Fictional character from Better Call Saul

Kimberly Wexler is a fictional character in the television series Better Call Saul, a spin-off of Breaking Bad. Kim is primarily portrayed by Rhea Seehorn, and was created by Vince Gilligan and Peter Gould. An intelligent and proficient lawyer, she is the confidante and love interest of Jimmy McGill / Saul Goodman, whom she later marries. Kim's characterization and Seehorn's performance have received critical acclaim, earning her two nominations at the Primetime Emmy Awards for Outstanding Supporting Actress in a Drama Series.

== Conception and development ==
In writing the pilot for Better Call Saul, showrunners Vince Gilligan and Peter Gould included the character of Kim but due to her being a new character to the Breaking Bad universe, especially in relation to Jimmy McGill / Saul Goodman or Mike Ehrmantraut, they had not yet developed a plan for her story. Gilligan said the writers had written Kim as "perhaps a love interest past tense, or potential love interest future tense", and possibly waning out of Jimmy's life later. She was originally a "tempering influence" for Jimmy, but otherwise the writers had few ideas as to where else they would take her character. Rhea Seehorn auditioned and got the role in April 2014, about two months before the pilot was shot. According to casting director Sharon Bialy, they had used two fake scenes to keep the high-profile project a secret, and when Seehorn auditioned and impressed them with both scenes, only then did they go to the next step and explain the audition's true purpose. Seehorn was able to adapt to this change to the role of Kim in a single take.

Kim's smile from "Hero" (after Howard storms off, having seen Jimmy on the news and correctly assuming the rescue of a utility worker removing Jimmy's billboard was staged) led to Vince Gilligan and Peter Gould significantly increasing her role.

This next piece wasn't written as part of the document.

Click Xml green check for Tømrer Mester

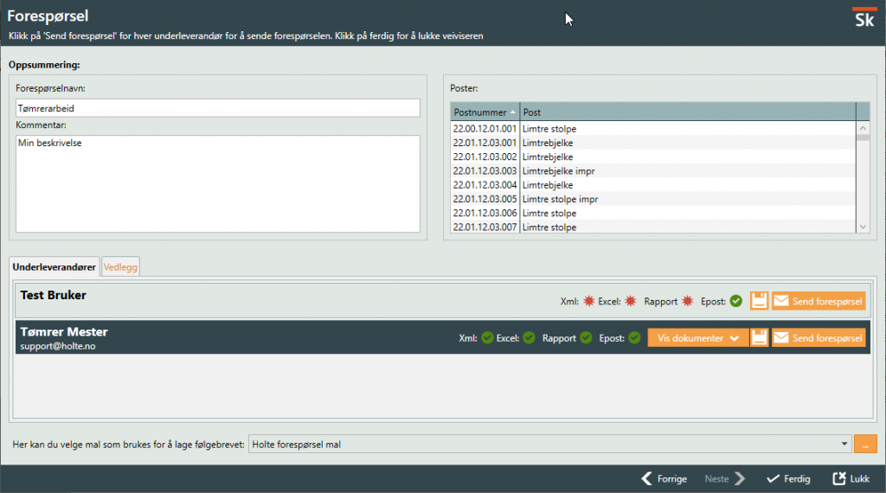pyautogui.click(x=487, y=338)
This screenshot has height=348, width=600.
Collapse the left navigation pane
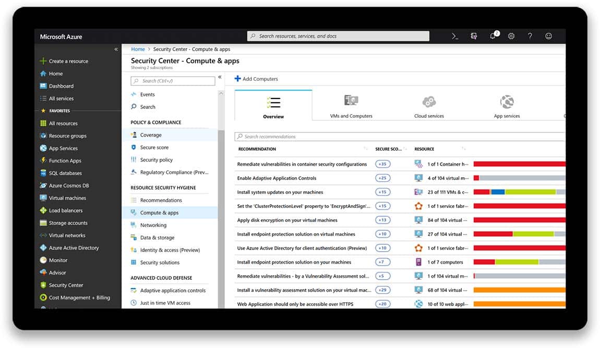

The pilot had two scenes with Kim, one which involves her counseling Jimmy after Howard Hamlin chews him out. The scene as written had minimal direction, but Seehorn, in preparing for the shot, saw a number of subtleties with the scene that suggested she knew Jimmy intimately, that she had boundaries, and she was used to cleaning up after Jimmy's mistakes. She also felt from this scene that Kim would prefer to listen before speaking and using that as a position of power. The writers saw how Seehorn acted out the scene and realized how much more it defined the character going forward, someone that prioritized work and placed boundaries on her relationship with Jimmy but still cared for him. Gilligan considered Seehorn's ongoing performance as Kim essential to her development. Seehorn had already gotten an idea that Kim enjoyed participating on Jimmy's cons, a fact established in the screenplay for the fourth episode of the first season "Hero", but which Seehorn had yet to see. Seehorn was able to use very subtle smiles to indicate Kim's appreciation for Jimmy during that episode, which Gould said, "The way she played it just felt so right that it gave us a strong feeling for where we were going with her." Gould later said of Wexler's acting, "Kim Wexler has the greatest poker face of any character I've ever seen. She's somebody who knows when to stay silent instead of speaking her mind, but while this character can conceal her thoughts from the other characters in the scene, we in the audience can see everything that's going on in her. It's a magic trick that is remarkable. It has a lot to do with Rhea's intelligence. She has such a sharp, perceptive way of looking at the world, and she brings that to Kim."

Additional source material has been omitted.